** What is required **
Two lines below mark the span: the one containing "Identify the click" and the one containing "Kontakt (1605, 36)". Set down both, plus every line between, exactly as they stand, and nothing else.

** Data for this exercise **
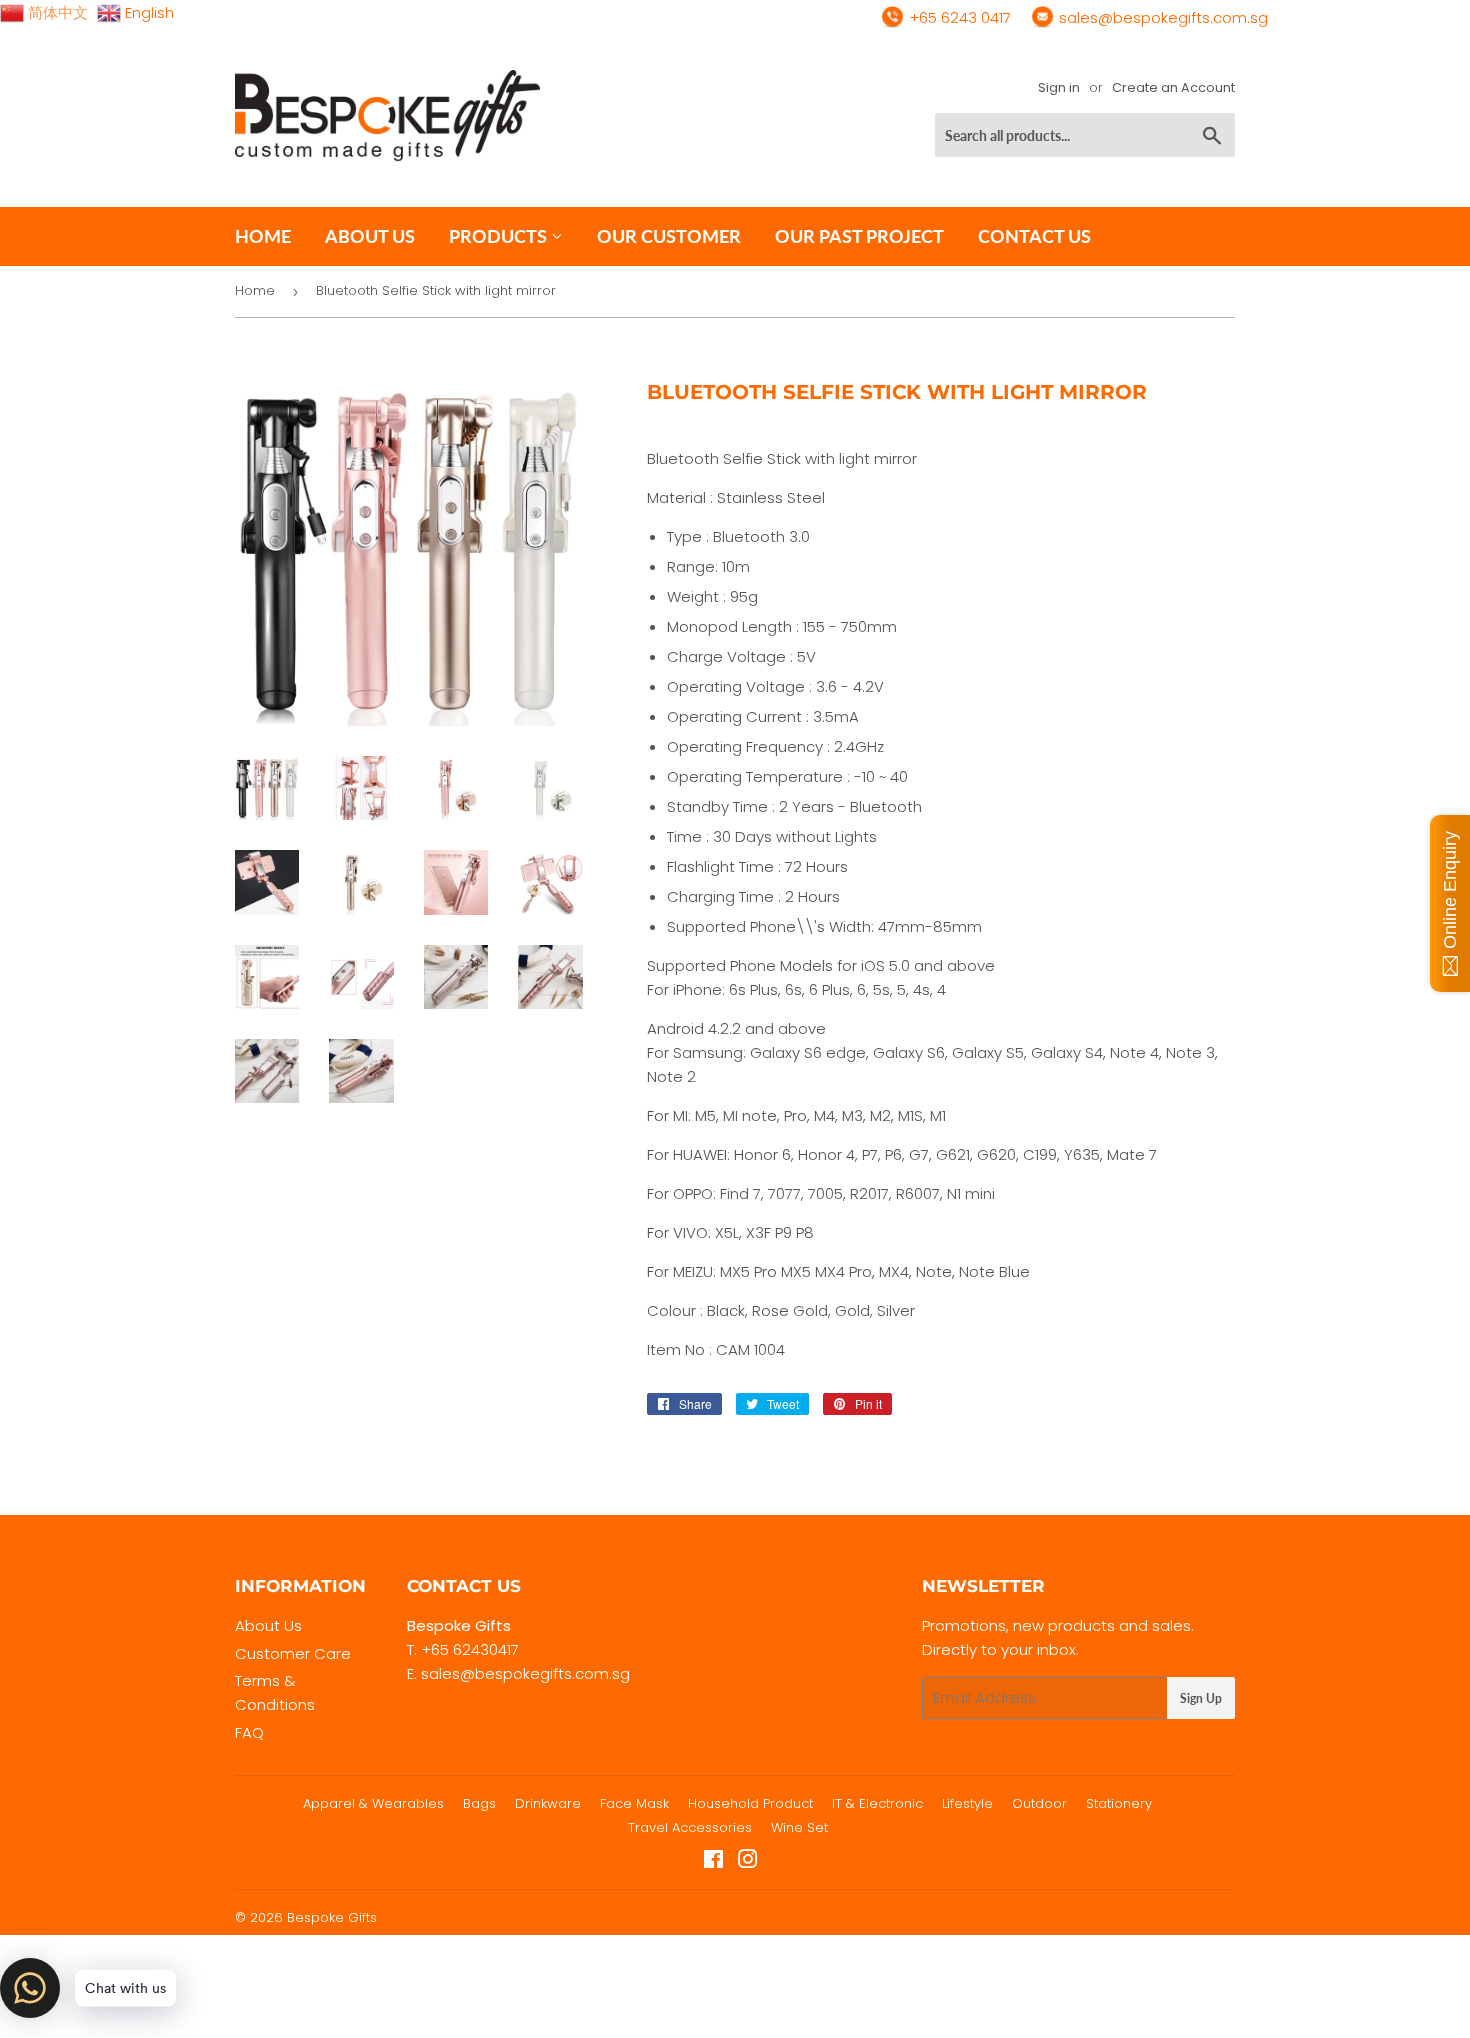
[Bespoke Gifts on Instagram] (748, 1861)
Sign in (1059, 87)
* * *
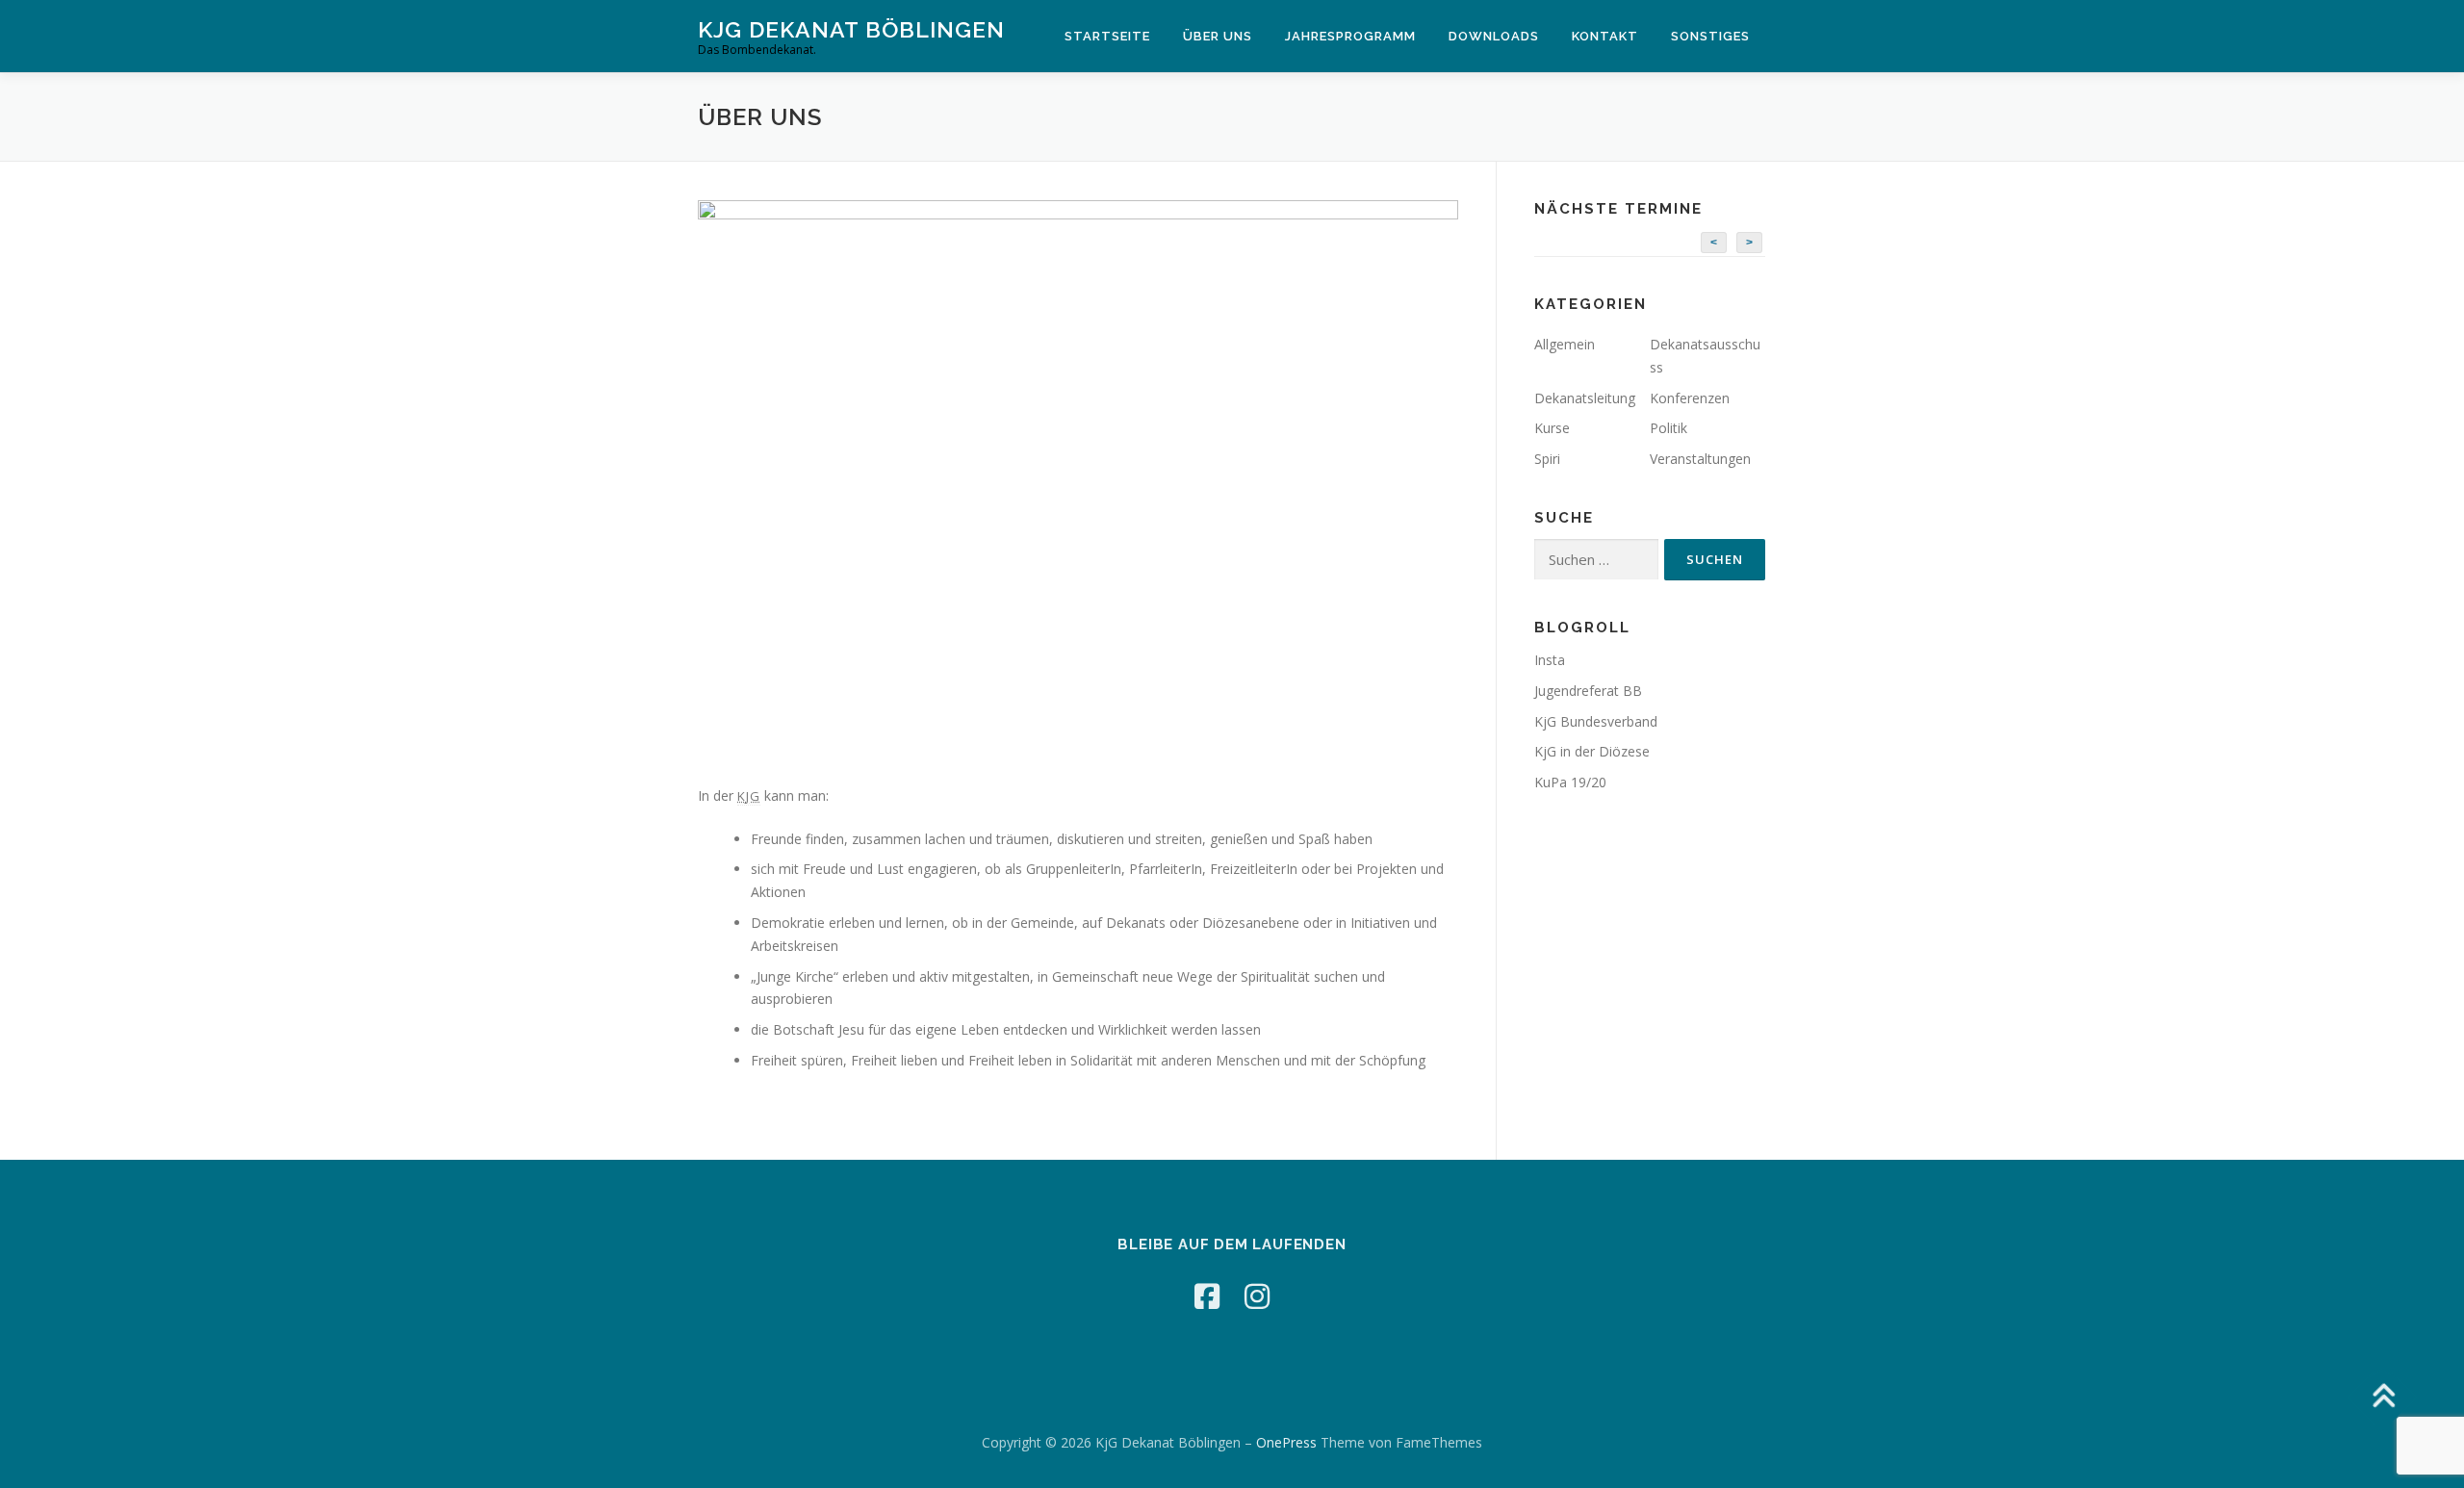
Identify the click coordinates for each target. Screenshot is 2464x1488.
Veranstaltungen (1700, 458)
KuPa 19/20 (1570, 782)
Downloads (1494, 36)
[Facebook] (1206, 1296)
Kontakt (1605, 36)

** Solution **
Identify the click coordinates for each target. Screenshot is 2464x1488.
Veranstaltungen (1700, 458)
KuPa 19/20 (1570, 782)
Downloads (1494, 36)
[Facebook] (1206, 1296)
Kontakt (1605, 36)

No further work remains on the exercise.